- _REQUIREMENT_: Please repeat all of the records, keeping every word unchanged.

[Saved entries]
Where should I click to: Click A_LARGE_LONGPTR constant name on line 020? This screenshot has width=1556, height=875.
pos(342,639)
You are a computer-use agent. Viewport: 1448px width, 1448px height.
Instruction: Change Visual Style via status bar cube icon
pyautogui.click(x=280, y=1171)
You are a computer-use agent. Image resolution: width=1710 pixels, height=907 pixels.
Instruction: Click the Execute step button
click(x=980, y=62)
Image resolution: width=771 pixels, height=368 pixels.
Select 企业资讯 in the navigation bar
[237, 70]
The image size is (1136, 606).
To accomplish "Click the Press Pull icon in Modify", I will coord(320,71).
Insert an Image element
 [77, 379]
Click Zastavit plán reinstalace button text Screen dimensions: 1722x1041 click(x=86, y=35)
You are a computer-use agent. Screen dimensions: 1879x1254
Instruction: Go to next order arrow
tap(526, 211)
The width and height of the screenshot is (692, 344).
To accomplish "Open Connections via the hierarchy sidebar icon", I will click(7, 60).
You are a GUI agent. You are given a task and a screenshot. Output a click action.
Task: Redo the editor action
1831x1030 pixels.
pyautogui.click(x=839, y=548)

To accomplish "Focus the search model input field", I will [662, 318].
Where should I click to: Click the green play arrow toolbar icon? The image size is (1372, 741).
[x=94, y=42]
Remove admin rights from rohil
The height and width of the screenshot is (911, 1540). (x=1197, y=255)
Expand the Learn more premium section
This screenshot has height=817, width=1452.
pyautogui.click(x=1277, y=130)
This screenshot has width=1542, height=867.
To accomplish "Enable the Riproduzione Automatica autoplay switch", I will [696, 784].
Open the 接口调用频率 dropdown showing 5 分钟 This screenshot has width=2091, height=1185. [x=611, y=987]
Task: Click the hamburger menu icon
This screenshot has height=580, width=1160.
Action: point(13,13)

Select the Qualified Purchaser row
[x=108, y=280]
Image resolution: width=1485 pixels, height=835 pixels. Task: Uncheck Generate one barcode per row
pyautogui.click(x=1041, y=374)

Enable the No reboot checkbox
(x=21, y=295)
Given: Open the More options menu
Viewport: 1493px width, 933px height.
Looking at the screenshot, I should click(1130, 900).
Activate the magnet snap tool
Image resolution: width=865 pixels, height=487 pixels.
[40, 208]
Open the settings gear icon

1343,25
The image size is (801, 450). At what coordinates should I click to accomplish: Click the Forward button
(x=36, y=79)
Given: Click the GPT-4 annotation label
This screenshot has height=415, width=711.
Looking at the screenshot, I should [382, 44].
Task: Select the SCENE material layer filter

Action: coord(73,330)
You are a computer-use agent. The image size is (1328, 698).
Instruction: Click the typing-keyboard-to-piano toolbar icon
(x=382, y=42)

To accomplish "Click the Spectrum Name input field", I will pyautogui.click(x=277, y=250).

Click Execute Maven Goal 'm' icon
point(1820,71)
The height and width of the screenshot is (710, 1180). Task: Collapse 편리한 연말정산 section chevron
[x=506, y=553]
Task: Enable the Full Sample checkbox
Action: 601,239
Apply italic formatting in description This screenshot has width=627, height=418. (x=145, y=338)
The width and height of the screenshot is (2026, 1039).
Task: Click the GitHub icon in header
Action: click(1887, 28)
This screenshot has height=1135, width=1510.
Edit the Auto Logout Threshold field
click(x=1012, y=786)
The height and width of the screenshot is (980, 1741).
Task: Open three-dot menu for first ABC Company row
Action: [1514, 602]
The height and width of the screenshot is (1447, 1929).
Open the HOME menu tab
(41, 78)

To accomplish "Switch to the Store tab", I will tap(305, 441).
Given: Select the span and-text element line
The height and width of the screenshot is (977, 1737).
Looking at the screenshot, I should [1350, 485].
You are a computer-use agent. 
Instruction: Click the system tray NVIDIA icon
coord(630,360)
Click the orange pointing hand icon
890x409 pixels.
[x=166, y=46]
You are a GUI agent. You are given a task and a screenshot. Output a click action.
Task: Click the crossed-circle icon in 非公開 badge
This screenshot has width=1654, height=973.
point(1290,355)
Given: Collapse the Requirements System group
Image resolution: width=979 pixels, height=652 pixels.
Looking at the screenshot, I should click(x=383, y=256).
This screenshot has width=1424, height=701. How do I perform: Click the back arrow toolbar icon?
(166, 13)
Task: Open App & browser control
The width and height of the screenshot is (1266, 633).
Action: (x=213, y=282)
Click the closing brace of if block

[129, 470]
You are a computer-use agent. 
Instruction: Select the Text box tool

- _OUTPUT OF THE EXERCISE_:
Where should I click to: Click A_LARGE_LONGPTR constant name on line 020? This screenshot has width=1556, height=875.
pos(342,639)
You are a computer-use agent. Viewport: 1448px width, 1448px height.
Instruction: Change Visual Style via status bar cube icon
pyautogui.click(x=280, y=1171)
You are a computer-use agent. Image resolution: width=1710 pixels, height=907 pixels.
Instruction: Click the Execute step button
click(x=980, y=62)
Image resolution: width=771 pixels, height=368 pixels.
Select 企业资讯 in the navigation bar
[237, 70]
The image size is (1136, 606).
To accomplish "Click the Press Pull icon in Modify", I will coord(320,71).
Insert an Image element
 [77, 379]
Click Zastavit plán reinstalace button text Screen dimensions: 1722x1041 click(x=86, y=35)
You are a computer-use agent. Screen dimensions: 1879x1254
Instruction: Go to next order arrow
tap(526, 211)
The width and height of the screenshot is (692, 344).
To accomplish "Open Connections via the hierarchy sidebar icon", I will click(7, 60).
You are a GUI agent. You are given a task and a screenshot. Output a click action.
Task: Redo the editor action
1831x1030 pixels.
pyautogui.click(x=839, y=548)

To accomplish "Focus the search model input field", I will [662, 318].
Where should I click to: Click the green play arrow toolbar icon? The image size is (1372, 741).
[x=94, y=42]
Remove admin rights from rohil
The height and width of the screenshot is (911, 1540). (x=1197, y=255)
Expand the Learn more premium section
This screenshot has height=817, width=1452.
pyautogui.click(x=1277, y=130)
This screenshot has width=1542, height=867.
To accomplish "Enable the Riproduzione Automatica autoplay switch", I will [696, 784].
Open the 接口调用频率 dropdown showing 5 分钟 This screenshot has width=2091, height=1185. [x=611, y=987]
Task: Click the hamburger menu icon
This screenshot has height=580, width=1160.
Action: point(13,13)

Select the Qualified Purchaser row
[x=108, y=280]
Image resolution: width=1485 pixels, height=835 pixels. Task: Uncheck Generate one barcode per row
pyautogui.click(x=1041, y=374)

Enable the No reboot checkbox
(x=21, y=295)
Given: Open the More options menu
Viewport: 1493px width, 933px height.
Looking at the screenshot, I should click(1130, 900).
Activate the magnet snap tool
Image resolution: width=865 pixels, height=487 pixels.
[40, 208]
Open the settings gear icon

1343,25
The image size is (801, 450). At what coordinates should I click to accomplish: Click the Forward button
(x=36, y=79)
Given: Click the GPT-4 annotation label
This screenshot has height=415, width=711.
Looking at the screenshot, I should [382, 44].
Task: Select the SCENE material layer filter

Action: coord(73,330)
You are a computer-use agent. The image size is (1328, 698).
Instruction: Click the typing-keyboard-to-piano toolbar icon
(x=382, y=42)

To accomplish "Click the Spectrum Name input field", I will pyautogui.click(x=277, y=250).

Click Execute Maven Goal 'm' icon
point(1820,71)
The height and width of the screenshot is (710, 1180). Task: Collapse 편리한 연말정산 section chevron
[x=506, y=553]
Task: Enable the Full Sample checkbox
Action: 601,239
Apply italic formatting in description This screenshot has width=627, height=418. (x=145, y=338)
The width and height of the screenshot is (2026, 1039).
Task: Click the GitHub icon in header
Action: click(1887, 28)
This screenshot has height=1135, width=1510.
Edit the Auto Logout Threshold field
click(x=1012, y=786)
The height and width of the screenshot is (980, 1741).
Task: Open three-dot menu for first ABC Company row
Action: [1514, 602]
The height and width of the screenshot is (1447, 1929).
Open the HOME menu tab
(41, 78)

To accomplish "Switch to the Store tab", I will tap(305, 441).
Given: Select the span and-text element line
The height and width of the screenshot is (977, 1737).
Looking at the screenshot, I should [1350, 485].
You are a computer-use agent. 
Instruction: Click the system tray NVIDIA icon
coord(630,360)
Click the orange pointing hand icon
890x409 pixels.
[x=166, y=46]
You are a GUI agent. You are given a task and a screenshot. Output a click action.
Task: Click the crossed-circle icon in 非公開 badge
This screenshot has width=1654, height=973.
point(1290,355)
Given: Collapse the Requirements System group
Image resolution: width=979 pixels, height=652 pixels.
Looking at the screenshot, I should click(x=383, y=256).
This screenshot has width=1424, height=701. How do I perform: Click the back arrow toolbar icon?
(166, 13)
Task: Open App & browser control
The width and height of the screenshot is (1266, 633).
Action: (x=213, y=282)
Click the closing brace of if block

[129, 470]
You are a computer-use agent. 
Instruction: Select the Text box tool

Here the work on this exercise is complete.